*Work instruction:*
A complete answer lists every line of the entries below where the string "computer" appears.

*Data extract:*
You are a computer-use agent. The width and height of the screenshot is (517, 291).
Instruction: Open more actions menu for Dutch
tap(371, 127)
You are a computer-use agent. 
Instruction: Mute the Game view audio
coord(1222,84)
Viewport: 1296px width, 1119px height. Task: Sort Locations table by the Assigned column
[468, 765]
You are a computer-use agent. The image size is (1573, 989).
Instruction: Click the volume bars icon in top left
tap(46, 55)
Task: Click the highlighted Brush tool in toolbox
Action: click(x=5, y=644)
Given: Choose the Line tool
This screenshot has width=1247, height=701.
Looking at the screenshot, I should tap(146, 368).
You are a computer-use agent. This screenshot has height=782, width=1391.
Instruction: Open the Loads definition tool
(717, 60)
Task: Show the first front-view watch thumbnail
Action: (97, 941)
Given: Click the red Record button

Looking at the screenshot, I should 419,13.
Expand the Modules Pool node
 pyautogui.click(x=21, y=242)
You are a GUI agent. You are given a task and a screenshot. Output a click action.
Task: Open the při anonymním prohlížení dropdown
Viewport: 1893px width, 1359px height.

*Answer space:*
You are a computer-use agent. The width and height of the screenshot is (517, 291).
You are a computer-use agent. 
You are a computer-use agent. The image size is (1573, 989).
You are a computer-use agent. This screenshot has height=782, width=1391.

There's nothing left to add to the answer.